Ezra Miller stars in the controversial high school drama Afterschool (2008)
Synopsis: A lonely, depressed prep school student named Robert is addicted to the Internet and media; consequently his social skills are minimal. One day he's filming locations around the school for a media project and catches on film the overdose and death of two of the schools most popular and respected students - a pair of much-loved twins. Robert is given the job of making a memorial video, but as he struggles with his feelings for fellow student Amy his dark side starts to unfurl and manifests itself in dangerous ways...
Falling somewhere between Michael Haneke's Benny's Video (1992) and Gus Van Sant's Paranoid Park (2007), Antonio Campos' debut feature is the sort of film America generally isn't brave enough to make anymore. His is a cynical brand of filmmaking, an exposé of our corrupt youth and overexposure to online access. There's a line in David Fincher's The Social Network (2010) where Sean Parker (Justin Timberlake) says to Facebook founder Mark Zuckerberg (Jesse Eisenberg), "We lived on farms, then we lived in cities, and now we're gonna live on the Internet." Well the students of Afterschool are those people - although networking isn't so much the concern of Campos as an all too easy exposure to violence and sexuality. One of the very first shots in the film is the handheld phone footage of the hanging of Saddam Hussein, which sets the tone for the entire piece. Campos made his name in short films, and this is closest in tone to his 2005 outing Buy It Now, about a 16-year-old girl who sells her virginity on Ebay. It's sharp as a tack, suspicious of the online/technological revolution and an unbiased indictment of its misuse. And here's where we begin...
If it lacks the caustic bite and sardonic wit of Haneke's best work, that's because Afterschool unfolds in subdued emotion and spiked silences, sporadically observing acts of random violence with the potential to break into its own. The film essays various forms of voyeurism; within the world of cyberspace and also in terms of cinematic text. The film opens with Robert (Ezra Miller) masturbating to porn on the Internet. The derision of sexual pleasure from images is scopophilia, which the film somewhat pretentiously nods back to throughout the running time of the film. The prime voyeuristic pleasure is intra-diegetic; characters 'gazing' upon other characters within the framework of the film. There is also a distinct difference, in the composition of shots, between what Robert films and what Campos is observing for himself.

ACTIONS TO TAKE:
a) Duplicate the passage of the Afterschool review from "Ezra Miller stars" to "in dangerous ways...".
b) According to the Afterschool review, why does the film lack the caustic bite and sardonic wit of Haneke's best work?
Rely solely on the Afterschool review, without drawing on outside knowledge.

DATA EXCERPT:
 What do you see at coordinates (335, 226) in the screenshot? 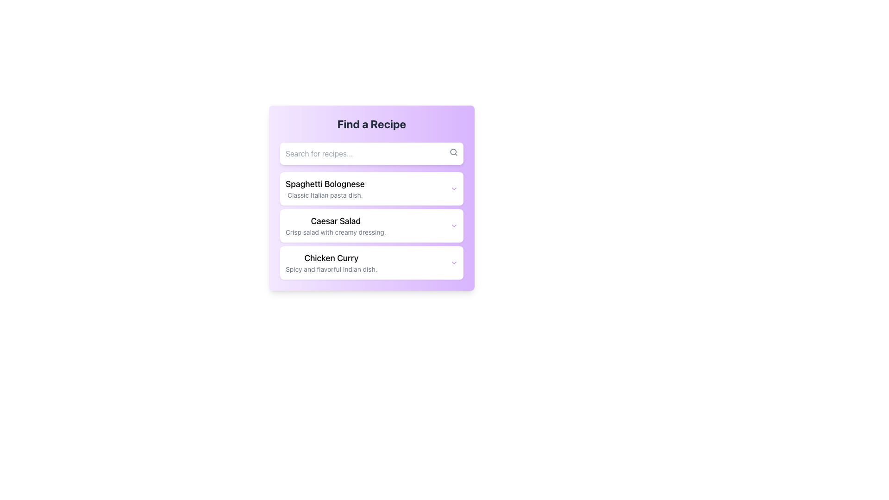
I see `the 'Caesar Salad' recipe listing text block, which is the second item in the recipe menu, located between 'Spaghetti Bolognese' and 'Chicken Curry'` at bounding box center [335, 226].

PER-TASK ANSWERS:
a)
Ezra Miller stars in the controversial high school drama Afterschool (2008)
Synopsis: A lonely, depressed prep school student named Robert is addicted to the Internet and media; consequently his social skills are minimal. One day he's filming locations around the school for a media project and catches on film the overdose and death of two of the schools most popular and respected students - a pair of much-loved twins. Robert is given the job of making a memorial video, but as he struggles with his feelings for fellow student Amy his dark side starts to unfurl and manifests itself in dangerous ways...

b) It lacks them because Afterschool unfolds in subdued emotion and spiked silences. It only sporadically observes acts of random violence that could break into violence of its own.